Mackintosh left a substantial body of drawings and watercolours, and these demonstrate that he was not only a brilliant designer and architect but also an exceptionally talented artist. In the 1890s he made several watercolours of haunting beauty, fusing elegant botanical forms and mystical figures into subtle, painted patterns. But it is the landscape watercolours made in France in the last years of his life that are his most innovative and fascinating paintings.
These watercolours record the travels of the Mackintosh couple in the Pyrenees and along the Roussillon coast. Their first base was in the ancient spa town of Amélie-les-Bains, but they later spent much of their time in the small fishing village of Port-Vendres, close to the Spanish border. In letters back to Scotland, Margaret described how her husband painted determinedly outdoors, ‘as happy as a sandboy’. Mackintosh was attracted to the intricate patterns of buildings spread across hillsides or stacked up on the coast. He was also drawn to the dramatic geological formations of the Pyrenees, carefully observing the patterns created by rocky outcrops, steep valleys and the walled enclosures and terraces radiating out from ancient farmhouses.
The view shown here is of a remote farm situated on a twisting road that leads south from Amélie-les-Bains, following the spectacular gorge of the river Montdony up into the mountains to the hamlet of Montalba.
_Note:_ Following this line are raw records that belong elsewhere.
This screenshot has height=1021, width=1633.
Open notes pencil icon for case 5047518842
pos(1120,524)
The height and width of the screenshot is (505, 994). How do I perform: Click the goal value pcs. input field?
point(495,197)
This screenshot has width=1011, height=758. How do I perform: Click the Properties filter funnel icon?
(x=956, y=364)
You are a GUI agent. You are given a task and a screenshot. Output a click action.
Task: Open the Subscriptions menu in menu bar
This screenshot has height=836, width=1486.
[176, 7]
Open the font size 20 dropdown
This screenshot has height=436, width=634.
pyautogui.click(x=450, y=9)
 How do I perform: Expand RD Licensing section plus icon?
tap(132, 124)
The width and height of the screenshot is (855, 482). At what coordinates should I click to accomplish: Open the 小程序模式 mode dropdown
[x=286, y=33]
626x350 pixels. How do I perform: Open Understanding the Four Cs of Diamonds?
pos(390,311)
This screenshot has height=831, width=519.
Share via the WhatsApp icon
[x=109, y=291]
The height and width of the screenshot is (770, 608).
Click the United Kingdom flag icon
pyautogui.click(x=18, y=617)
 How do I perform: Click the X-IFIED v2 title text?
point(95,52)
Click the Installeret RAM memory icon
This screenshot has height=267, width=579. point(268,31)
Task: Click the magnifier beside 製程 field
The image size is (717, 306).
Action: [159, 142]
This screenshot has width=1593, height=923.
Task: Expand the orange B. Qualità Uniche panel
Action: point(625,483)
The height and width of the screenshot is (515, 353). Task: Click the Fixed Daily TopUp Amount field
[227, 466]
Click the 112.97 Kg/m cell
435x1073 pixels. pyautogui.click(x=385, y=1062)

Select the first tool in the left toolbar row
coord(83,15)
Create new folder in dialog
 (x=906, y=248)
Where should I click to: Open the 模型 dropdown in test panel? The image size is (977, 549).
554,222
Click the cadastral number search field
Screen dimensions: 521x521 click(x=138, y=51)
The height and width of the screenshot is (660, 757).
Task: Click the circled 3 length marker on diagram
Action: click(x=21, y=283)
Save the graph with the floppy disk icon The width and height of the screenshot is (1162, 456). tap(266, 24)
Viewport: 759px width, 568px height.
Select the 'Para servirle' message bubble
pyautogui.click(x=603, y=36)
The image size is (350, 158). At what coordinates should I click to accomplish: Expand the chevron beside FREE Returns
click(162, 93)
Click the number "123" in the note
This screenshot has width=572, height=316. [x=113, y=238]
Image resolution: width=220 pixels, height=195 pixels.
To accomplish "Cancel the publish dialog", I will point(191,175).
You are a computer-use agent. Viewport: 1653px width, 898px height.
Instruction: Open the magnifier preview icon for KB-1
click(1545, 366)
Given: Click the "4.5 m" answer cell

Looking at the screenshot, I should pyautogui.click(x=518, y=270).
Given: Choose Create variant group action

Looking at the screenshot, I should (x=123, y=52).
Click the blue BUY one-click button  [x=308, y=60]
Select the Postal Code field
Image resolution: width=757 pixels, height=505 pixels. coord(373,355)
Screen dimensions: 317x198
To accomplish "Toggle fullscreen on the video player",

Typically, Mackintosh has chosen a high viewpoint, looking down on the scenery, omitting any glimpse of sky so that the hillside seems compressed 7into a series of shapes and exaggerated patterns. The lack of growth suggests that this is a winter scene, and the intricate folds and dents of the landscape are shown in sharp relief in a cool, bright sunlight. The colour scheme of soft greens, greys and pale pinks is enlivened by strips of vivid blue shadow. Mackintosh documents the terrain with painstaking care, but the sweep of his washes of watercolour and the dynamic lines formed by the twisting roads and cultivated terraces lend life and vigour to the composition. As in the best of his architecture, his sensitivity to detail is combined with an elegant sense of stylisation. In Mackintosh’s vision the forms of nature and the workings of man come together in an organic and pleasing harmony.